OSPEDALE CHIETI, MACCHINARI MALATI ONCOLOGICI:
“ANCORA NESSUNA TRACCIA DELL’ACCELERATORE”

di Azzurra Caldi

25 Gennaio 2021 08:27

CHIETI – “Gravi problematiche attanagliano ancora il percorso oncologico, con pazienti costretti ad inaccettabili liste d’attesa senza l’acceleratore lineare”.

A tornare a chiedere un intervento immediato sulla procedura d’acquisto per l’acceleratore lineare per l’ospedale di Chieti è l’avvocato Federico Gallucci, presidente dell’Associazione “La Gente d’Abruzzo” dopo che nei giorni scorsi, insieme ad altre associazioni e all’Amministrazione comunale guidata dal sindaco Diego Ferrara, ha scritto alla Direzione generale della Asl per avere notizie sull’iter in quanto, “nonostante la formale richiesta, il dg Thomas Schael non ci ha ancora fornito risposte”.

Una richiesta che arriva qualche giorno dopo la visita del consigliere regionale Mauro Febbo, capogruppo di Forza Italia, al Santissima Annunziata che ha parlato di un grande “fermento e segni evidenti di una progettualità che porterà valore aggiunto all’assistenza offerta, attraverso nuove tecnologie, già acquistate, e lavori di adeguamento e ampliamento. Sono stati già spesi più di 5 milioni di euro per nuovi letti (erano vecchi di almeno trent’anni), Tac, attrezzature radiologiche, ventilatori e pompe infusionali ma il grande salto sarà fatto con l’acquisto del nuovo acceleratore lineare, che entro l’anno sostituirà quello più datato”.

Una visita che per il capogruppo M5S al Consiglio regionale, Sara Marcozzi, è arrivata dopo due anni di silenzio da parte della Giunta di centrodestra: “dal momento che Febbo si erge a garante della struttura, allora dia tempi certi sull’acquisto e l’installazione della Pet-Tac in modo da non costringere pazienti oncologici a fare ancora oggi analisi delicate in un container che, ricordo, costa alla comunità 500mila euro l’anno di affitto. Se pensiamo che un macchinario di ultima generazione costa circa 2 milioni di euro, è facile capire come il mancato investimento ci esponga al rischio di un continuo sperpero di denaro.
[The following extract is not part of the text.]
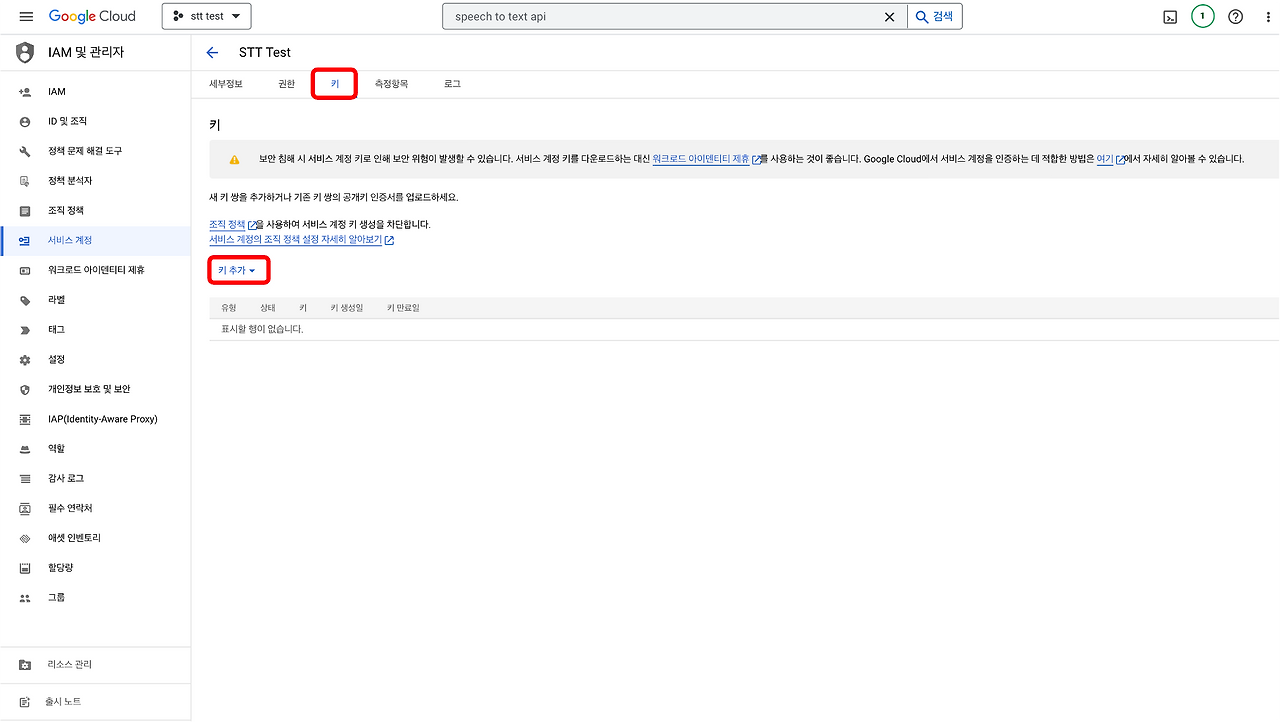
Task: Open the stt test project selector
Action: tap(206, 16)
Oppure ci dica quando sarà utilizzabile l’acceleratore lineare promesso e quando saranno completati gli adeguamenti strutturali su cui si fa propaganda prima ancora che siano conclusi”.




In occasione del sopralluogo, commenta Gallucci, “Febbo ha rilasciato, sempre a proposito delle problematiche che ci stanno a cuore, un comunicato stampa che mi ha lasciato a dir poco sgomento, laddove ha riferito di ‘segni evidenti di progettualità’, ‘di nuove tecnologie già acquistate’ piuttosto che ‘di un grande salto che sarà fatto con l’acquisto entro l’anno del nuovo acceleratore lineare'”.
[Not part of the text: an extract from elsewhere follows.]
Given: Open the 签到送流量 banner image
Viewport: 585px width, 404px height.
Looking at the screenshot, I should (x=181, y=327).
“Evidentemente, nel mal riuscito tentativo di sostituirsi all’ottimo e stimato assessore alla sanità Nicoletta Verì, Febbo ‘ha perso memoria’ della vicenda relativa all’acquisto dell’acceleratore lineare a servizio del reparto di Radioterapia della Asl di Chieti, il cui iter tecnico per l’ottenimento dei fondi -ottenuti con l’approvazione dell’emendamento al ‘decreto per il mezzogiorno’ chiesto nell’ormai lontano 2017 dai deputati Maria Amato, Ludovico Vico e Stefania Covello, che ha ottenuto 100 milioni di euro dalla Presidenza del Consiglio per l’ammodernamento dei servizi di radiologia oncologica delle regioni del Sud- è da tempo terminato con successo”.

“All’Abruzzo, mi risulta, furono assegnati oltre 6 milioni di euro, per l’acquisto di tre acceleratori, per Chieti, Pescara (che lo ha già acquistato e quindi opera a pieno regime) e l’Aquila e gli oltre 2 milioni già destinati a Chieti sono evidentemente ancora giacenti, dunque è necessario intervenire per un immediato espletamento della gara, finalizzato al reperimento in tempi brevissimi del secondo acceleratore lineare per non costringere pazienti oncologici ad inaccettabili liste d’attesa. Quindi – rimarca Gallucci -, unico e solenne impegno che è doveroso assumere, pubblicamente, da chi ci governa deve essere quello di dirci ‘quando’ (possibilmente non tra mesi ma tra giorni) partirà, finalmente, la proceduta di acquisto. Colgo, infine, l’occasione di rivolgere un plauso alla collega Sara Marcozzi che oggi, come in un recente passato, continua a tenere alta, con dichiarazioni pubbliche frutto di attento scrutinio documentale, l’attenzione su queste delicatissime tematiche”.